Available data:
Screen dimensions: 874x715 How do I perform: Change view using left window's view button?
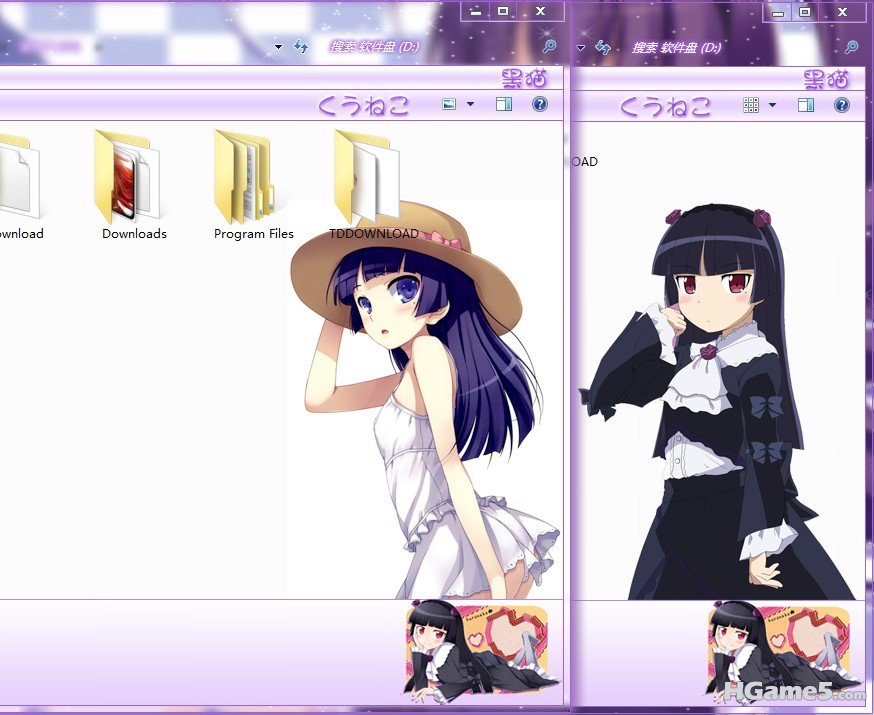click(x=449, y=104)
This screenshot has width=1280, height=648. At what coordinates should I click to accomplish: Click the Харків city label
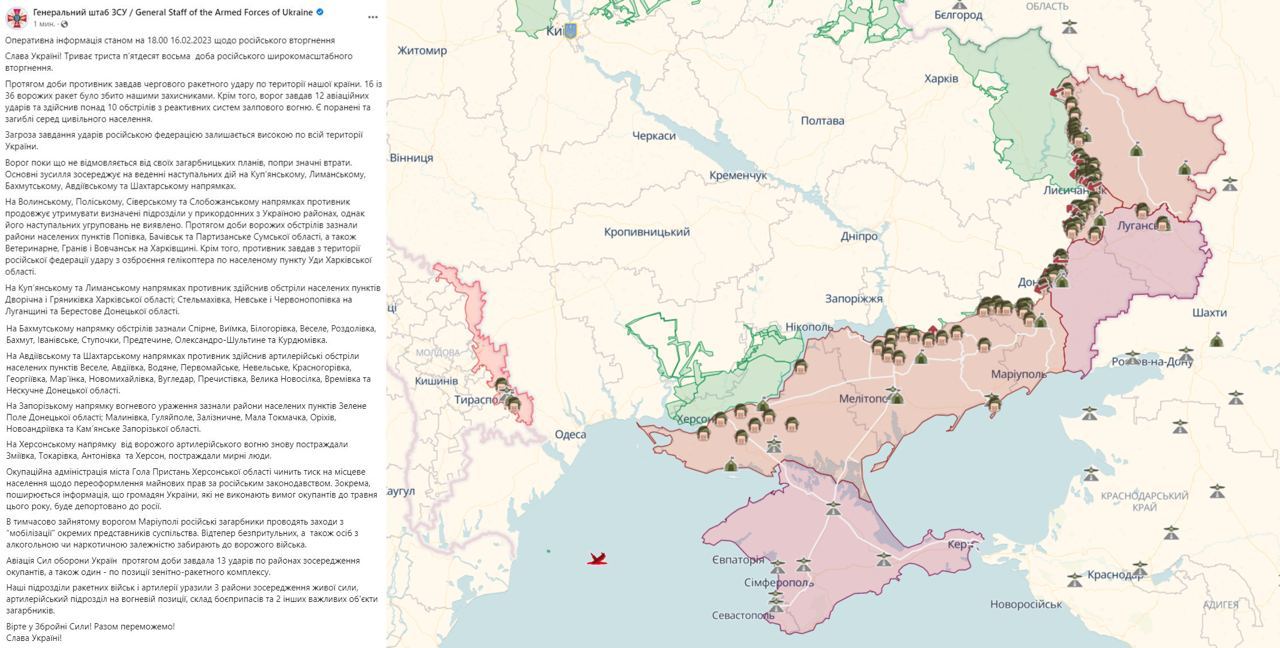coord(941,78)
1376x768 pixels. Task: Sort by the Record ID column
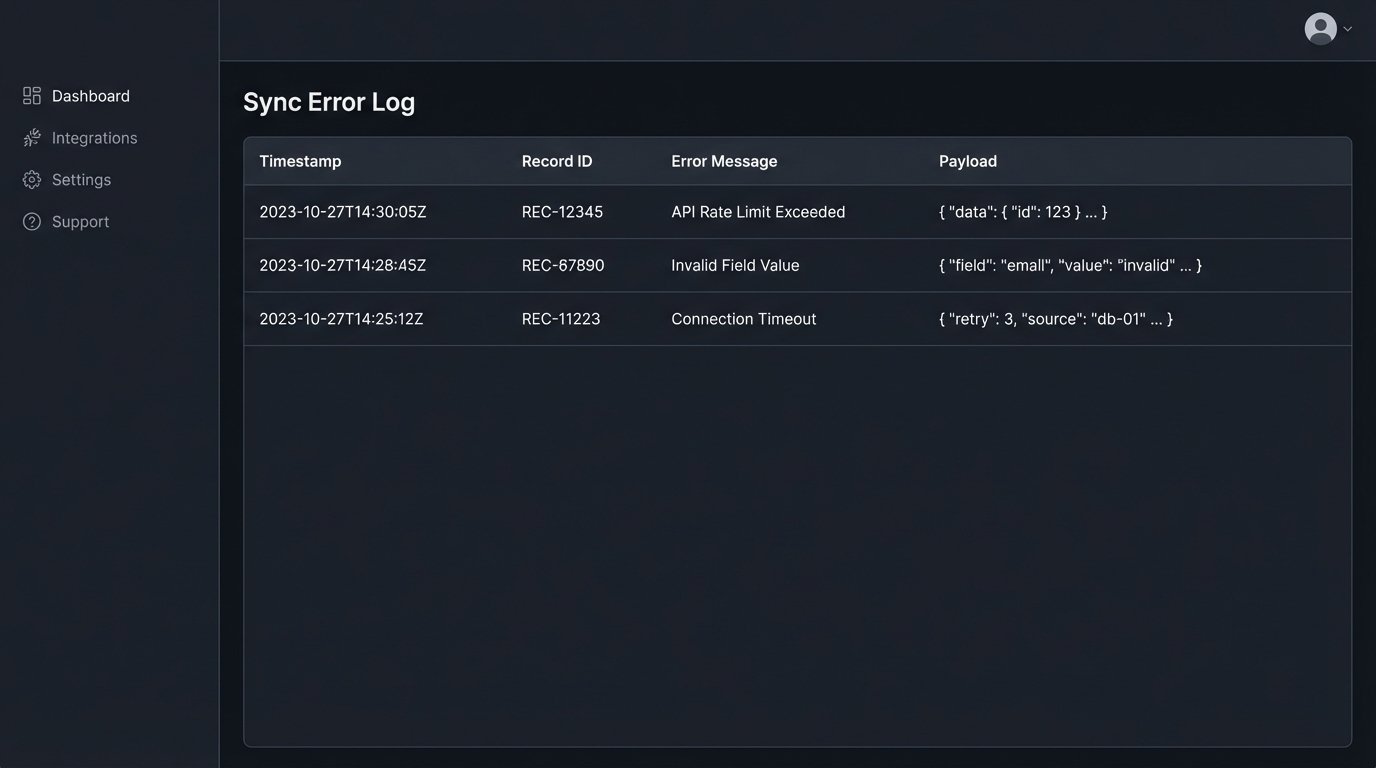pyautogui.click(x=556, y=161)
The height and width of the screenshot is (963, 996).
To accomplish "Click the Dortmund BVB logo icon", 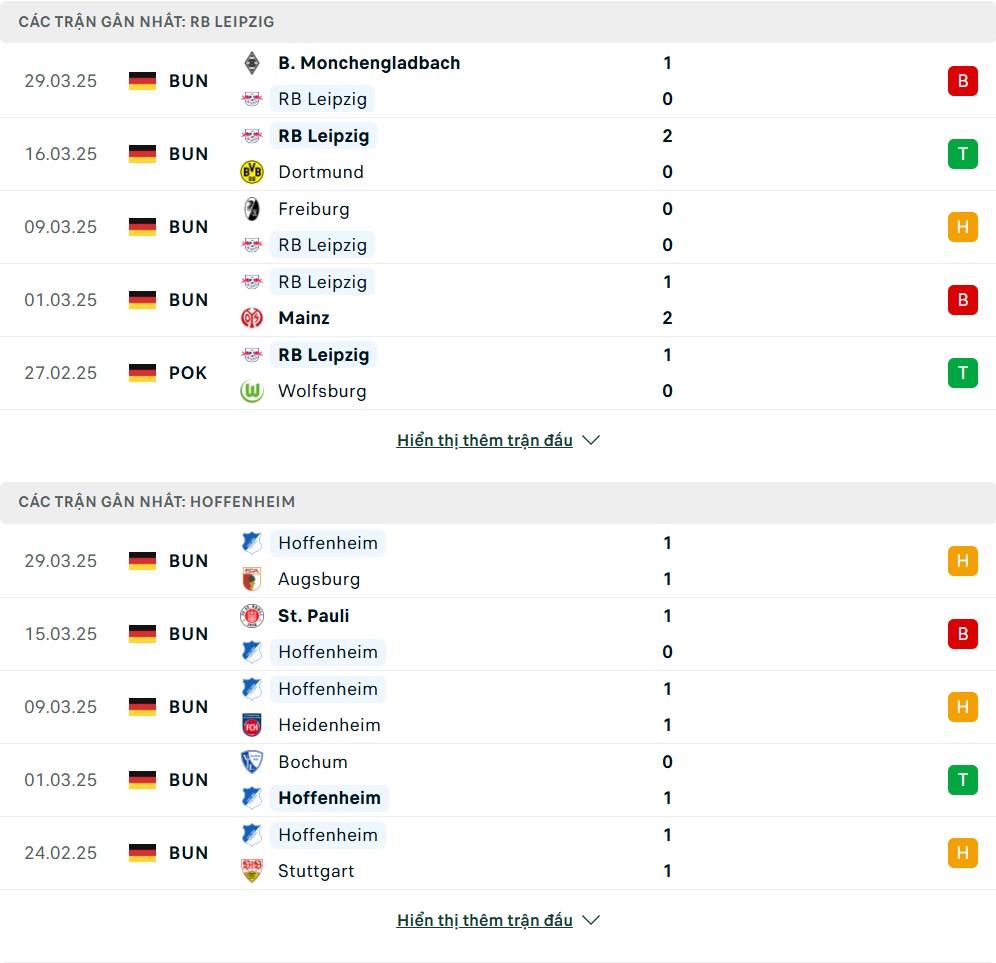I will point(252,172).
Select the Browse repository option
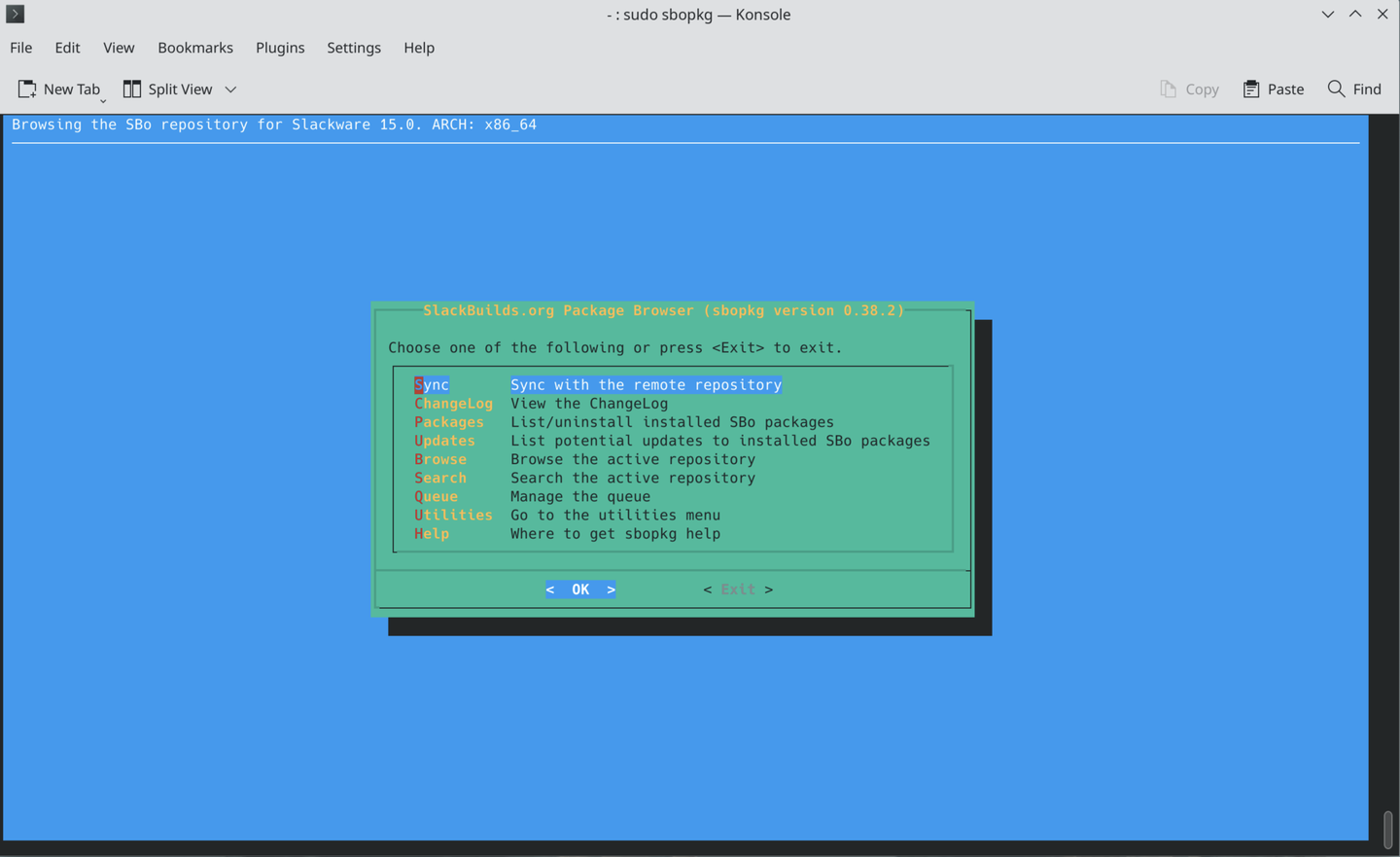Image resolution: width=1400 pixels, height=857 pixels. pos(439,459)
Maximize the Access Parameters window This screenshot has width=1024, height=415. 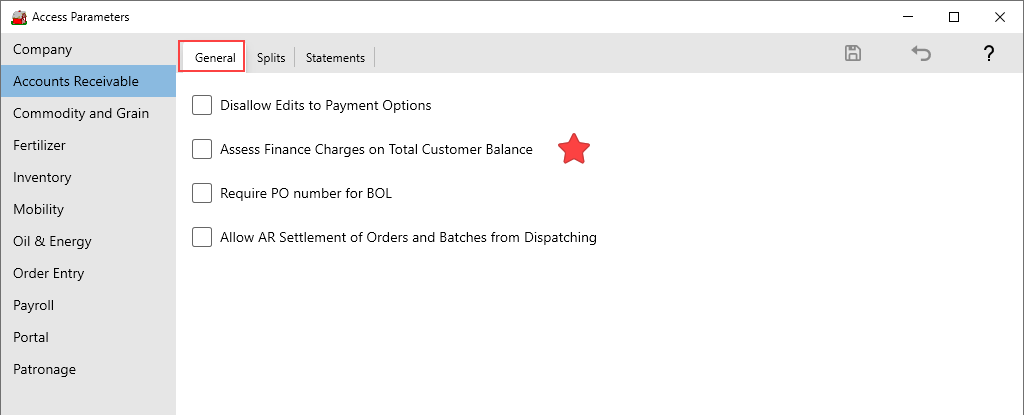click(x=954, y=17)
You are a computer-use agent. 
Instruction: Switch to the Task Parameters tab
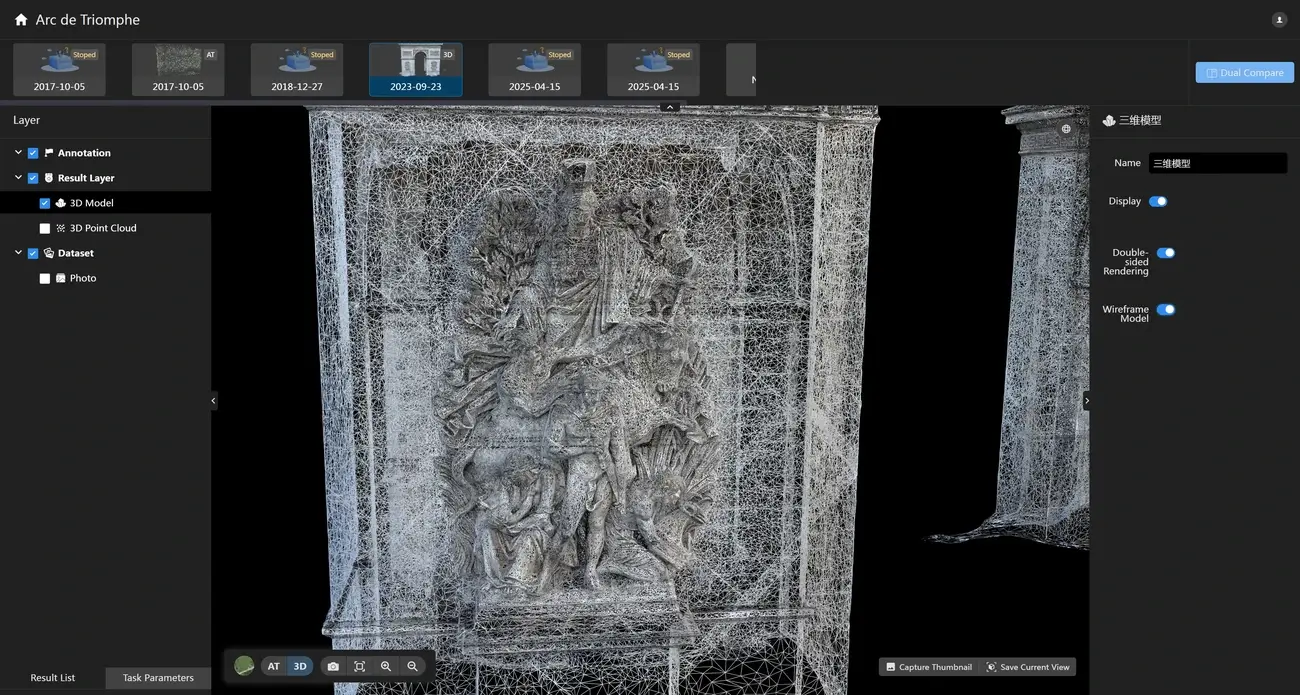(x=158, y=678)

Your assignment: Return word for word the lines of the listing above, starting at the line with "This screenshot has width=1280, height=648." and ending at the line with "The height and", both included. Pictures do not belong in the copy.

Written solution:
This screenshot has width=1280, height=648. At what coordinates should I click to accomplish: Click the Харків city label
coord(941,78)
1376x768 pixels. Task: Sort by the Record ID column
pyautogui.click(x=556, y=161)
The height and width of the screenshot is (963, 996).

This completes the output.